C’était il y a 30 ans jour pour jour, le 31 mai 1995, quatre jours après sa première diffusion au Festival de Cannes, le film La Haine de Mathieu Kassovitz sortait sur tout le territoire national, s’apprêtant à provoquer une véritable onde de choc dans la société, avant de s’imposer au fil des années comme l’une des œuvres majeures du cinéma français de ces dernières décennies.
Un film dont les thèmes résonnent encore aujourd’hui avec autant d’acuité, ce qui a donné l’envie à Matthieu Kassovitz d’en proposer au public une nouvelle version, scénique cette fois-ci, à travers un spectacle immersif mêlant danse, musique et cinéma, intitulé La Haine – Jusqu’ici rien a changé, en tournée dans toute la France jusqu’à la fin de l’année.

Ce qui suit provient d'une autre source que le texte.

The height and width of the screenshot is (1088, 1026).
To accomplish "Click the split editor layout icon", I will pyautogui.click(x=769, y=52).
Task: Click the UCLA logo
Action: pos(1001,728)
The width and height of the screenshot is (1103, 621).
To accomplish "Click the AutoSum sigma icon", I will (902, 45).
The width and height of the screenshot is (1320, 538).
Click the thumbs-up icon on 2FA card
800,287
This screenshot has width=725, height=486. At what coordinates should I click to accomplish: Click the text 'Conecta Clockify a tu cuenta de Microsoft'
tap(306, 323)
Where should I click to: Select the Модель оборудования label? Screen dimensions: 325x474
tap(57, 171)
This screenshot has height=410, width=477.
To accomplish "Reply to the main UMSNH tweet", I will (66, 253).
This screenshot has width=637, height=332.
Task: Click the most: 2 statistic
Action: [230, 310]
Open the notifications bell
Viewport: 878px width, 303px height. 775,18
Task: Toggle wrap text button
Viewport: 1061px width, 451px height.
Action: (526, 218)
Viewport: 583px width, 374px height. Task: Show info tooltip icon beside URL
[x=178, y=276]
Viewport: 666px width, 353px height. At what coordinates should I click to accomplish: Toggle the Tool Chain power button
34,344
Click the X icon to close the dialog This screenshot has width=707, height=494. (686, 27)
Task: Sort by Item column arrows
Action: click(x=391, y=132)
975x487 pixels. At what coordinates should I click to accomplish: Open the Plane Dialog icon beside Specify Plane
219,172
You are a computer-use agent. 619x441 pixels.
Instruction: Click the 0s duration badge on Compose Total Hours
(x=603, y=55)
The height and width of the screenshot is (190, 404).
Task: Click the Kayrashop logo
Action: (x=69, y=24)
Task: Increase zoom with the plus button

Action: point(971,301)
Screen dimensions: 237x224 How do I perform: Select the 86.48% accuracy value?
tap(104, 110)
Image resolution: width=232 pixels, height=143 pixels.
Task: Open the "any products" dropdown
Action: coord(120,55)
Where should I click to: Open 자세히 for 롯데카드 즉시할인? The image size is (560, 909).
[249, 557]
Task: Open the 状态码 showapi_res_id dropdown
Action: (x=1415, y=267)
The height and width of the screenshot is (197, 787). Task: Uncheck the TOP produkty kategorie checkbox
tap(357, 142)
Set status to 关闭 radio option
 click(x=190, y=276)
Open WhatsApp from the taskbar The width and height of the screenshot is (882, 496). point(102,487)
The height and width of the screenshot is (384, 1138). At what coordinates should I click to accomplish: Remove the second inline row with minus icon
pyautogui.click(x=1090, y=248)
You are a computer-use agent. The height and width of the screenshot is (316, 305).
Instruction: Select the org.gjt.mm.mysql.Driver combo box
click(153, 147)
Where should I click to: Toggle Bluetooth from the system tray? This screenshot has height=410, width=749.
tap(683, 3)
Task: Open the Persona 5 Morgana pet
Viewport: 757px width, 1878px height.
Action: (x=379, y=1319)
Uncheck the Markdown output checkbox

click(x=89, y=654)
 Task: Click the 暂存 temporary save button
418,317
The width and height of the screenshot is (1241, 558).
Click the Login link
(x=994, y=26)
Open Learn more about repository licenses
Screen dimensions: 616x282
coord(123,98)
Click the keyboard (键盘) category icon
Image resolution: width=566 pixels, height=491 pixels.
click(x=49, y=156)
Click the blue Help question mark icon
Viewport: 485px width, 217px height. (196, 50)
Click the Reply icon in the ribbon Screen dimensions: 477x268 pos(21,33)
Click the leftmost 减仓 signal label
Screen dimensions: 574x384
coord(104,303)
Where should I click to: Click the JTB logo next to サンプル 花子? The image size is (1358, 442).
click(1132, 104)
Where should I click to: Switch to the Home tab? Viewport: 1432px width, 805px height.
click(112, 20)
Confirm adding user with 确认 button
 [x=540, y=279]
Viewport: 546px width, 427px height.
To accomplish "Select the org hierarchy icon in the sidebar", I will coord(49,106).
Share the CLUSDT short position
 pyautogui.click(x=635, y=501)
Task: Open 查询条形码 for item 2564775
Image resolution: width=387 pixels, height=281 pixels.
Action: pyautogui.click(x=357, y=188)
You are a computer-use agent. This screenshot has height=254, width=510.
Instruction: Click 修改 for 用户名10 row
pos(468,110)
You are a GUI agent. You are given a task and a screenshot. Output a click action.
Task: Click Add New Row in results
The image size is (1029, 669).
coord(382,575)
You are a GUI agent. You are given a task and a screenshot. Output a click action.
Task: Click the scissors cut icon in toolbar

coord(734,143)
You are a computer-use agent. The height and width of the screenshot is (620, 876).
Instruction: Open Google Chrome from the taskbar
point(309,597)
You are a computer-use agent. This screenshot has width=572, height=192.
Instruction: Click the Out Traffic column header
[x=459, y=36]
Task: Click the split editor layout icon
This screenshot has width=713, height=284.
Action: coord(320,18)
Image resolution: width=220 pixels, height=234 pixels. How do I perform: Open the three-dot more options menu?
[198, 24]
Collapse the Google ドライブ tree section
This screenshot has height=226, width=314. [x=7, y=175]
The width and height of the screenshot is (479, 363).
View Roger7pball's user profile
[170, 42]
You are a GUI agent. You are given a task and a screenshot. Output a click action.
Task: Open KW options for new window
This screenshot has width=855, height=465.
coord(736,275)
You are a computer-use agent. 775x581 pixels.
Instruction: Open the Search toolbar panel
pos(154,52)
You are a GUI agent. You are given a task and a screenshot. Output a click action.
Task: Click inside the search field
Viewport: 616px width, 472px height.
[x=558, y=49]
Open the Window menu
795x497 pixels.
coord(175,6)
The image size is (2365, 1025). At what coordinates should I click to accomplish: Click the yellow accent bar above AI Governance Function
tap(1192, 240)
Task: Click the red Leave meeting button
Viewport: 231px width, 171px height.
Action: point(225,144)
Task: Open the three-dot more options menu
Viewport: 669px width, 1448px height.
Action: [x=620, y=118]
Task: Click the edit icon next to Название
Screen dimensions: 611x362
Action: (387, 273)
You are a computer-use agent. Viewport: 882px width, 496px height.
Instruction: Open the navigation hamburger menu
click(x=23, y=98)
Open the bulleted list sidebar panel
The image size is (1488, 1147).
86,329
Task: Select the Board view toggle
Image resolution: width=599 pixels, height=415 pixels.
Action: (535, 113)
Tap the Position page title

Vous souvenez-vous encore bien du film original sorti sur nos écrans en 1995 ? Vérifions cela avec dix questions sur le film, et avant de vous lancer, quelques secrets de tournage.
LE SAVIEZ-VOUS ?
Bavure policière et haine réciproque
La Haine s’inspire d’un drame survenu deux ans avant le tournage, en avril 1993, lors d’une garde à vue dans un commissariat du XVIIIème arrondissement de Paris. Le jeune Makomé M’Bowolé, âgé de 17 ans, y avait laissé la vie. "Je me suis demandé comment le flic a pu en arriver à une telle haine, pour lui tirer une balle dans la tête alors qu’il ne pouvait rien faire, c’est évident", explique Mathieu Kassovitz, avant de poursuivre : "Le policier n’a certainement pas voulu tirer, mais il lui a fait peur, il a mis le flingue, il a armé le chien, et [je me suis demandé] comment le môme a réussi à le mettre dans une telle situation de haine."
Avant la parité
La Haine laisse assez peu de place aux personnages féminins. Comme l’expliquait sur le vif le réalisateur, dans le making-of du film : "Il n’y a pas de filles dans le film, non. On ne va pas partir dans une love story. Si tu te balades dans une cité, il y a les filles d’un côté et les mecs de l’autre, ils ne traînent pas ensemble. Tu ne peux pas traîner avec une fille de la cité parce qu’elle a forcément un frère. Et si elle a un frère, t’es dans la merde, donc c’est pas possible."
Tournage à la cité
Une bonne partie du film a été tournée à Chanteloup-les-Vignes, en banlieue parisienne. Le réalisateur et ses acteurs principaux ont choisi d’y emménager pendant 2 mois avant le tournage afin de se faire connaître des habitants et s'imprégner des lieux.